For our prom, my friends and I went shopping for dresses together. We valued each others’ opinions. Either Summer doesn’t have any friends, or Les insisted on coming because he enjoys ogling the mannequins.
I’ll talk about it anyway. I must say, your edit is much better than the original. I completely missed the McEnroe joke in Batiuk’s version. The two panels that follow Lisa’s warning to Les not to “go McEnroe” spoil the joke. By the time Les reacts with his “You can’t be serious” expression, it was already too late for me to make the connection.
Odd how Batiuk chose McEnroe’s Wimbledon outburst. That was in 1981. 27 years before Batiuk used the reference in his comic. 27 years!
BTW, it’s “YOU CANNOT BE SERIOUS!” Not “can’t”. There was heavy emphasis on “CANNOT.”

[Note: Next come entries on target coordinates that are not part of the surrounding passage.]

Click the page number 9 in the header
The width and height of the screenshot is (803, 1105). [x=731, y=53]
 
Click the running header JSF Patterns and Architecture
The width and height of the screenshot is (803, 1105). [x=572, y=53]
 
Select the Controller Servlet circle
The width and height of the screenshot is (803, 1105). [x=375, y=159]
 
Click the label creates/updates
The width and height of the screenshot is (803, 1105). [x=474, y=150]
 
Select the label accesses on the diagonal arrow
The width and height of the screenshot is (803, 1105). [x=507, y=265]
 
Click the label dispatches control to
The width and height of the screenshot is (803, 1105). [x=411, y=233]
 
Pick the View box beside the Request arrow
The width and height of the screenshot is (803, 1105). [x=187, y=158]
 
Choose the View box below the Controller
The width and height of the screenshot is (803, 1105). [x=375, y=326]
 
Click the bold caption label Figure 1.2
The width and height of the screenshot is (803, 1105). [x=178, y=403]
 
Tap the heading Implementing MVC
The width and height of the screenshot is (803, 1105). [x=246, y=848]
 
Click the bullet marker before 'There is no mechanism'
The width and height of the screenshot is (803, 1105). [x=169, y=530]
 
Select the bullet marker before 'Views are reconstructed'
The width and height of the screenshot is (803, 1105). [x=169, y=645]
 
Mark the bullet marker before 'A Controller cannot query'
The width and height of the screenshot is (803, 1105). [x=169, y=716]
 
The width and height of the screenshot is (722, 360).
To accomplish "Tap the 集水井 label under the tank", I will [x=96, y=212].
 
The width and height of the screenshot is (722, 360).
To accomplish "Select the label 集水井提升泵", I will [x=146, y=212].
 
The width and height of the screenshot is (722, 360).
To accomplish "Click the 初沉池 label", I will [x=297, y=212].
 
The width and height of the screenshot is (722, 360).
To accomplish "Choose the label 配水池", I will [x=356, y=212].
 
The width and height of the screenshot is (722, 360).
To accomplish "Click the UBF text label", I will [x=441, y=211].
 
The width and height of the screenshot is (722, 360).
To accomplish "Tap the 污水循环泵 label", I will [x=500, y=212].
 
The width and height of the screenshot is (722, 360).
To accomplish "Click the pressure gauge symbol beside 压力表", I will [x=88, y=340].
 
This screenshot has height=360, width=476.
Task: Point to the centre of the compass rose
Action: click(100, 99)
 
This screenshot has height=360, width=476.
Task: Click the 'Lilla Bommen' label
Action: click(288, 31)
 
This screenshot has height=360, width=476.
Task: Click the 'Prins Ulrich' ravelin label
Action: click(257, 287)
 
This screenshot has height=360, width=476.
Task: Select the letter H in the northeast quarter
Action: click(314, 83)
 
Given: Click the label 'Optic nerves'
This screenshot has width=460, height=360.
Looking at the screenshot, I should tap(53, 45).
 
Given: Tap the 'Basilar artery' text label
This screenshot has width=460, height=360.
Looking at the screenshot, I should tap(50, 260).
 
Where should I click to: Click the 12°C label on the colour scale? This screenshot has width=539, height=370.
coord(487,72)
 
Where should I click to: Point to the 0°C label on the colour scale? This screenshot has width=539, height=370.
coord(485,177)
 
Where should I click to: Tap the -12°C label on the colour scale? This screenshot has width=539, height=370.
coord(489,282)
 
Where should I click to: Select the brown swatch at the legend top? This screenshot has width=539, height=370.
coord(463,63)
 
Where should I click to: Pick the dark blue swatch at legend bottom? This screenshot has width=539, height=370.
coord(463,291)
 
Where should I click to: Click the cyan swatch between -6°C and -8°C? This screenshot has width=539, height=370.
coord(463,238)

I still get a kick out of this. “That ball was on the line! Chalk flew up!” McEnroe’s uses gestures to mimic the chalk dust flying up.
Who wears short shorts?
There was a brief thread about Ohio music here. What song inspired TB to skip Kent State so he could buy it? General consensus was No Way it was the Pretenders. Tommy is so bland I doubt it was even “Four Dead in O-HI-O.”
Of course it couldn’t be THE OG Rust Belt Hell-Hole Northern Ohio Band, DEVO. I discovered them in 1978 in Lorain County (my college was Oberlin), from a guy from Manhattan. (My college was Oberlin; I had weirder connections from there)
Here’s one of Mark Mothersbaugh of DEVO’s songs about Ohio. The lyrics aren’t clear–He may be singing “People there have chips on their shoulders, and insult you in your space,” not sure. Plus, the story around it is weird. It involves Opie.
https://dangerousminds.net/comments/my_home_town_the_unexpected_union_of_devo_and_the_andy_griffith_show
Maybe Tom’s fave band was Pere Ubu?
If so, then I can only echo Alfred Jarry, who had Pere Ubu say in his play, “Merdre!”
It’s the first line of *Ubu Roi,* in fact, whose premiere William Butler Yeats caught in 1896, leading him to think “after us the savage god.”
Jarry puts in a brief appearance in Andre Gide’s novel *The Counterfeiters.*
I’ll be listening to five Pretenders CDs soon, between Edith Piaf and the Rascals.